3

52 18 85
                                    

Semakin sore, hujan terasa semakin deras, tetes air turun dengan kencangnya. Kami terdiam di warung kecil, meratapi hujan yang tak kunjung reda. Senja berbisik, mengingatkan bahwa waktu pulang tiba. "Wan, pulang yuk?" tanya Nisa. Sore yang seakan mengaburkan kesempatan, namun kehangatan hati tetap bertahan.

Dengan langkah ragu, kami keluar dari warung kecil itu. Hujan mengusik kami dengan riuh, menembus baju hingga menusuk kulit.

Kami naik ke motor, Nisa duduk di belakang dengan erat memeluk pinggangku. Meski jalanan redup, tetes-tetes air yang mengenai wajahku terasa hangat, seolah-olah memeluk dalam keadaan dingin. Aku memastikan Nisa baik-baik saja di belakang, mencoba membuat percakapan kecil untuk mengalihkan perhatiannya dari hujan yang mengguyur kami.

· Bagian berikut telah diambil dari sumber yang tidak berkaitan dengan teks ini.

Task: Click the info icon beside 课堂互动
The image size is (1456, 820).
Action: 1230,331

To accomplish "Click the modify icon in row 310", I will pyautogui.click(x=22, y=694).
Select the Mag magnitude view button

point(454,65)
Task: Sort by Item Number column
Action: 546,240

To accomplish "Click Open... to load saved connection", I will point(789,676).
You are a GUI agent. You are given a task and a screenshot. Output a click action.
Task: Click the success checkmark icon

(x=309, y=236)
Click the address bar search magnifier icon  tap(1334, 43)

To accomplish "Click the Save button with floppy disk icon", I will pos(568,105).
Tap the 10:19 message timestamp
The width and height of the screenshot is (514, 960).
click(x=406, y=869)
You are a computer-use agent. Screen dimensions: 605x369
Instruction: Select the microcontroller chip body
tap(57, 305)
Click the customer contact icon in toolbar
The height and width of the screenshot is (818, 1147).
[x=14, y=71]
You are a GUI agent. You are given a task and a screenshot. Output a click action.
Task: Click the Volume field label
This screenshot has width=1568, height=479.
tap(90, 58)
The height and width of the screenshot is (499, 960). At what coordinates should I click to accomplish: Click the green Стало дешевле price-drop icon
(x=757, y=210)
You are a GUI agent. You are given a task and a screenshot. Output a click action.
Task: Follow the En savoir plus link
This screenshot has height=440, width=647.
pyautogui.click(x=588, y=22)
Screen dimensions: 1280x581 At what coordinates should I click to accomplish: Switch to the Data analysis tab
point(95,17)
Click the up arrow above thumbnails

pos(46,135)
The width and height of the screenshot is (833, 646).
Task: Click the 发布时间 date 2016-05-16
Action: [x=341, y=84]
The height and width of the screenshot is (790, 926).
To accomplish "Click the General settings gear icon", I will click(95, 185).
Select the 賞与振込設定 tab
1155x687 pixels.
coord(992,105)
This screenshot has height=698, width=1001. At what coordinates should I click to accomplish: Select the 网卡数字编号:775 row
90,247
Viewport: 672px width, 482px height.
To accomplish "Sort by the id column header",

"Kamu suka hujan, Nis?" tanyaku, mencoba memulai percakapan.

"Yaa ... suka sih. Tapi kalau hujan begini, agak repot juga ya," jawab Nisa sambil mencoba menepis tetes air di wajahnya.

"Aku juga suka hujan, tapi lebih suka saat bisa duduk di bawah selimut sambil minum teh anget, hehehe" ujarku sambil tersenyum.

"Yaelaahh .. ya aku juga sama kalo itumah," sahut Nisa sambil tertawa kecil. "Eh tapi aku dulu pas masih kecil suka main air loh .. hehe. Berenang-renang di jalanan yang aspalnya bolong," tambahnya sambil mengingat masa kecilnya.

"Aku juga suka main air hujan, dulu. Eh masih suka juga ding sekarang, tapi malu udah gede" jawabku sambil tertawa. "Tapi ati-ati, bisa sakit nanti kalau basah-basahan gitu." Lanjutku

"Betul juga," kata Nisa sambil mengangguk setuju. "Aku pernah kena flu parah gara-gara main hujan kelamaan," lanjutnya sambil mengingat kejadian masa lalu.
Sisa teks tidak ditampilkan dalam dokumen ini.